La basilica di Santa Croce sorge nell’antico ghetto degli ebrei. Nel 1492, per ordine del re di Spagna, gli ebrei furono cacciati da Cagliari e la sinagoga fu trasformata in una chiesa. Nel 1565 l'arcivescovo Parragues decise di chiamare in città la Compagnia di Gesù cui concesse la chiesa di Santa Croce.
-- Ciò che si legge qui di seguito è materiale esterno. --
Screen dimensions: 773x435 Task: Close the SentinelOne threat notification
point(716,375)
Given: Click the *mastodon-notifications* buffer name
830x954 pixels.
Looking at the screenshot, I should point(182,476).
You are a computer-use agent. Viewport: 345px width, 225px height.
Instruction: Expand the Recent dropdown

La costruzione dell'edificio, promossa dalla nobildonna Anna Brundo dei marchesi di Villacidro, si fa risalire al 1661. Danneggiata dai bombardamenti del 1943, fu restaurata nel 1946, ma anche in epoche recenti ha subito dei rifacimenti che ne hanno alterato l'aspetto sia esterno che interno.Il restauro effettuato anche grazie ai fondi del Gioco del Lotto ha previsto interventi di tipo statico-architettonico.
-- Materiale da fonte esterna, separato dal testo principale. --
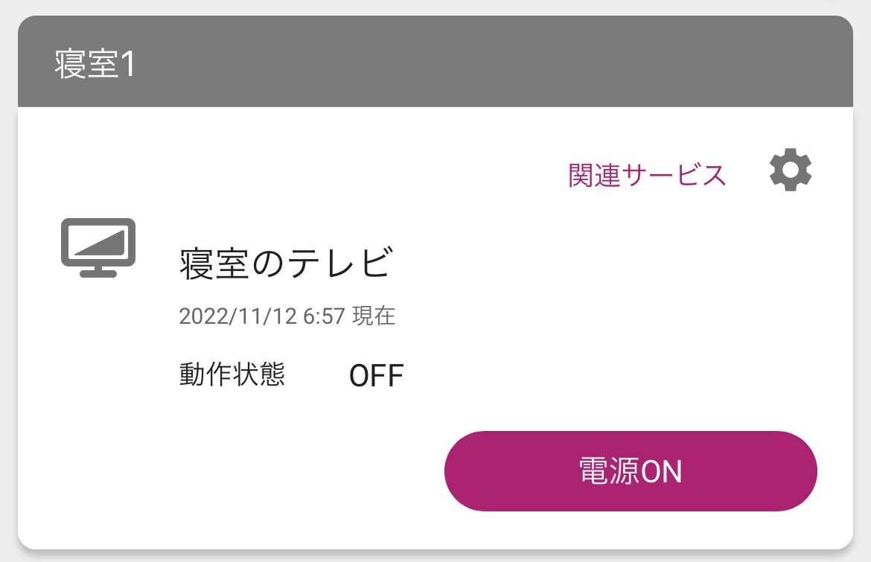Click the 動作状態 label
Viewport: 871px width, 562px height.
232,374

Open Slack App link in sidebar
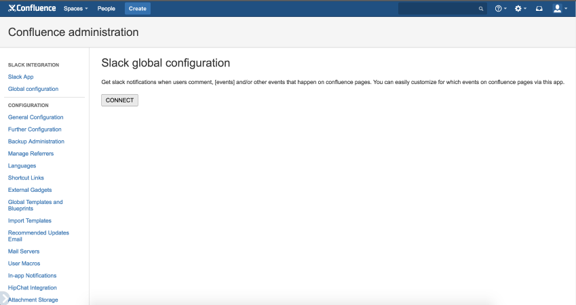click(20, 77)
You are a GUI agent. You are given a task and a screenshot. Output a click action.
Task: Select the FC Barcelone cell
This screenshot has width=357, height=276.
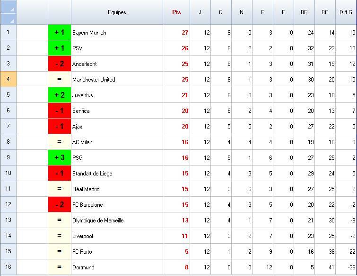coord(116,205)
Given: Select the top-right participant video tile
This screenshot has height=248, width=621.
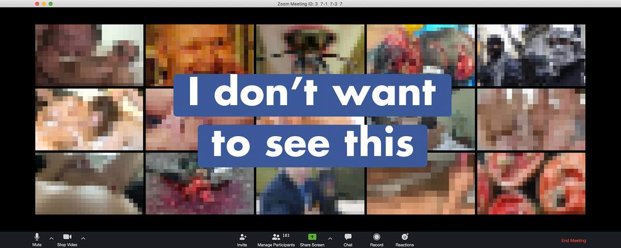Looking at the screenshot, I should coord(531,55).
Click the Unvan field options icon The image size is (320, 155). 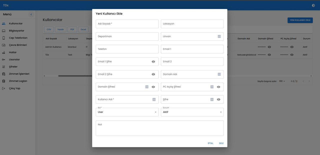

Complesso di San Pancrazio

Il Complesso di San Pancrazio è un unicum che comprende la Torre di San Pancrazio e Baluardo, le ex Carceri piemontesi, la porta Altamira e il cortile di San Pancrazio. Il monumento più significativo è la Torre di San Pancrazio, costruita a oltre 100 metri sul livello del mare, che presenta tre lati rivestiti da pietre squadrate, mentre il quarto, aperto, mostra i piani su travi in legno, collegati tra loro da scale. Gemella della Torre di San Pancrazio, ingresso al quartiere di Castello, è la bella Torre dell'Elefante, dello stesso architetto Giovanni Capula, che deriva il suo nome da un piccolo elefante di calcare inserito su una delle mensole dell'edificio. Gli interventi hanno permesso anche grazie ai fondi del Gioco del Lotto di restaurare il complesso e completare il percorso della Cittadella dei Musei.

Parco Archeologico e Ponte Romano

L’area del Parco Archeologico, in parte statale ed in parte di recentissima acquisizione da parte del Comune, occupa una collina che ha come confini naturali il mare ed il corso del Rio Mannu. All'entrata della zona degli scavi si trova l’Antiquarium Turritano, dove si trovano i reperti più significativi. Tra i resti monumentali già evidenti, oltre alle notevoli strutture riferibili a terme pubbliche, spicca il Ponte Romano, lungo ben 135 metri, di notevole struttura su sette arcate decrescenti, tra i più significativi d’Italia. Anche grazie ai fondi del Gioco del Lotto sono stati possibili lo scavo archeologico del ponte e dei complessi funerari, termali e abitativi; gli interventi di consolidamento e i restauri strutturali e conservativi.